Does it even matter? 

We humans love our coupled sensual pleasures.  We love our distant flirting glances, our intimate kisses lip to lip, our sweaty chests pressed onto sweaty chests, our pumping thighs and grunting sighs, our grinding groins, our hands-everywhere for any sticky sexual experience possible, up to and including taboo lubed penis to squishy anus.   Mmmmm … okay then … moving right along … whether we be Democrat or Republican or Libertarian ... this is how we behave sexually.

In my learned and vivid imagination in this a-go-go western world, searching in coffee shops for soul mates is as good as it gets.  So why ever become addlepated while seeking soul mate?  Based upon our physical presence, in itself being a projective, my java test must certainly be amongst the best of the projective techniques.   

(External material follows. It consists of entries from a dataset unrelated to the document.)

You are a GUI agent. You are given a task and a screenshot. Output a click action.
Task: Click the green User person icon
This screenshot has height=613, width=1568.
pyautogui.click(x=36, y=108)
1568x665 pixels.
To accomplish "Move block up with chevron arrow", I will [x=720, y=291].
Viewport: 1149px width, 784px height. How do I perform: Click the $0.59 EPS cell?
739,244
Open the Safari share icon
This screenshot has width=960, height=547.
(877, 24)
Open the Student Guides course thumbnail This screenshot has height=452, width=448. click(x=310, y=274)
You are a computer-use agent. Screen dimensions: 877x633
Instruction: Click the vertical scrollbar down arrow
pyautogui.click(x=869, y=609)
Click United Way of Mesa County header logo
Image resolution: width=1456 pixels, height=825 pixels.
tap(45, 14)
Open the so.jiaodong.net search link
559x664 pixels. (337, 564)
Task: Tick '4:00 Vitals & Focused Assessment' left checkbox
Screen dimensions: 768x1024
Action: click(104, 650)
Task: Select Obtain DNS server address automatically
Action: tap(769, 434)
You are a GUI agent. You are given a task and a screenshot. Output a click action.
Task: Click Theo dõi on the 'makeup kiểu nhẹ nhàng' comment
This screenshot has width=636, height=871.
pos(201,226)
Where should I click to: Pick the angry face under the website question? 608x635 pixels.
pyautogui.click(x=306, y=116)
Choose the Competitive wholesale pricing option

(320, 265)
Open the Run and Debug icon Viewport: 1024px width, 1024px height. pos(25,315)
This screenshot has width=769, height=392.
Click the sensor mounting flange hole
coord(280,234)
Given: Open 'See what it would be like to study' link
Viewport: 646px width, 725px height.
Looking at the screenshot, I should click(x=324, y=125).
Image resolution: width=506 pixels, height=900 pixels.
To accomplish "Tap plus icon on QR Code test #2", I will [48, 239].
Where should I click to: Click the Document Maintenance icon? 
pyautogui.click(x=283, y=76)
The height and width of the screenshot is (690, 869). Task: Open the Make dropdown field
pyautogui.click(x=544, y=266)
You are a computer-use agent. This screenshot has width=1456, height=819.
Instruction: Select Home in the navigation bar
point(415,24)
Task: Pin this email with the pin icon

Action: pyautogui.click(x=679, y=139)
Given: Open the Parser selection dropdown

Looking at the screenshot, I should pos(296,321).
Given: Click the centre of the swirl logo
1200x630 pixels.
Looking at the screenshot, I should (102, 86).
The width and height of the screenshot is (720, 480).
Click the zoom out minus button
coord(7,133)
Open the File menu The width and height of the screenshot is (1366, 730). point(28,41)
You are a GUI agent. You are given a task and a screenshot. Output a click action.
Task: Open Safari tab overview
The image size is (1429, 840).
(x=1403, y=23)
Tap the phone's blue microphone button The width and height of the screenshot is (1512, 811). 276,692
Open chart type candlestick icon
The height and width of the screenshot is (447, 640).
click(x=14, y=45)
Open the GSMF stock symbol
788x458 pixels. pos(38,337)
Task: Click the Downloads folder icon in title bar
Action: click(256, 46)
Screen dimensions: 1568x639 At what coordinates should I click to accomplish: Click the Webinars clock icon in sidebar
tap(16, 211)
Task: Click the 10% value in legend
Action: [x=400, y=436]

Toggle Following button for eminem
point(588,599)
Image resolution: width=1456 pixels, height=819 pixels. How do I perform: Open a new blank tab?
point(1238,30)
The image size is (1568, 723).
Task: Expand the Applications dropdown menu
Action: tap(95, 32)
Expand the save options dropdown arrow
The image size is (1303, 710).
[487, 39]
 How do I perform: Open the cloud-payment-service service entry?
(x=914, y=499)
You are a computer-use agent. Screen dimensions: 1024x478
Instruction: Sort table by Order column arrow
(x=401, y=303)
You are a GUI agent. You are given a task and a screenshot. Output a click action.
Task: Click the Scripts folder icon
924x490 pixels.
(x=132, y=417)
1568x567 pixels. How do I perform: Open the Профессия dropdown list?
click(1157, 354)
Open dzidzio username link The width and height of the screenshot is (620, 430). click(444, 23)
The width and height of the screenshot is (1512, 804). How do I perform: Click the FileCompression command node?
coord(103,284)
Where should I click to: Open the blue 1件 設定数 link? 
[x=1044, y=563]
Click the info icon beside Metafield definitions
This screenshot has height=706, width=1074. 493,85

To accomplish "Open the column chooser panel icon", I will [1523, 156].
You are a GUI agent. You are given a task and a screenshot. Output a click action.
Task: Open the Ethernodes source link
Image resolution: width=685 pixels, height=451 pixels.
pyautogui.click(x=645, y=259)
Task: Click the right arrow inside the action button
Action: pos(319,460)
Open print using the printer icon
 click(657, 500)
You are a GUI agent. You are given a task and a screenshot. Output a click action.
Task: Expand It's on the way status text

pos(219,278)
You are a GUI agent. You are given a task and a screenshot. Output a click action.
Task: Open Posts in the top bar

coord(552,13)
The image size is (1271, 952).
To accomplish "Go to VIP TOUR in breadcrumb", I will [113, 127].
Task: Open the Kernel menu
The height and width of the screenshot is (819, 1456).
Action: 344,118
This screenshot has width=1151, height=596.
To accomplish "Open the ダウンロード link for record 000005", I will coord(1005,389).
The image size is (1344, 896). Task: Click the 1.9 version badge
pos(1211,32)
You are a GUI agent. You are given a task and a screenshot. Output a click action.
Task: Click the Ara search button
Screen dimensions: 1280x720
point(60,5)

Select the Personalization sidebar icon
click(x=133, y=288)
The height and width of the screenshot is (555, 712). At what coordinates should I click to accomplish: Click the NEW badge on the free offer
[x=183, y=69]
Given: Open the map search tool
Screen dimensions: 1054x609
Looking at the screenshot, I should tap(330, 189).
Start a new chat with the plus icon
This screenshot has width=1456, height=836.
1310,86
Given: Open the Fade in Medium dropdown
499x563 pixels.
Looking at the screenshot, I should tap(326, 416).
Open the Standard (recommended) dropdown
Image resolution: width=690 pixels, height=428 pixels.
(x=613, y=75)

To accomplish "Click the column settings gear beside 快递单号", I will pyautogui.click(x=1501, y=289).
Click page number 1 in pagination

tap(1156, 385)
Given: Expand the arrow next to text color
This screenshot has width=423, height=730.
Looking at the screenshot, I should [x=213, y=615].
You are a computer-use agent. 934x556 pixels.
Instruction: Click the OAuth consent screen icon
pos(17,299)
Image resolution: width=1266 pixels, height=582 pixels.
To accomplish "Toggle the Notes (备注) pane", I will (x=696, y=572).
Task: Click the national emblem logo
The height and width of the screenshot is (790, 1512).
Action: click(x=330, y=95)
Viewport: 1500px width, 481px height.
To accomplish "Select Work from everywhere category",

One need not be a boulevardier to feel comfortable entering a coffee shop, the first step in the administration of the JAVA PROJECTIVE.  After all, amongst human interactions, first impressions of one another are everything, beginning with the face, down the belly to the gam inspection, and … ending with booty.  In a line, people do not lust after a body they deem disgusting; people do lust after bodies they deem desirable. 

And here is the skinny on the JAVA PROJECTIVE:  When you are in that coffee shop getting aroused (meaning getting erect or moist) as you drool over a another java someone, just remember that one of those beanie babes or jamocha joes could be your potential soul mate, or at the very least, your next mattress mate.  

Our physical bodily attributes are our projective tests, just as what we do, say, or write are included toward our projective.   

YES … 

*Happy 30th birthday to my son, Travers, who is today diving in the Red Sea in Egypt!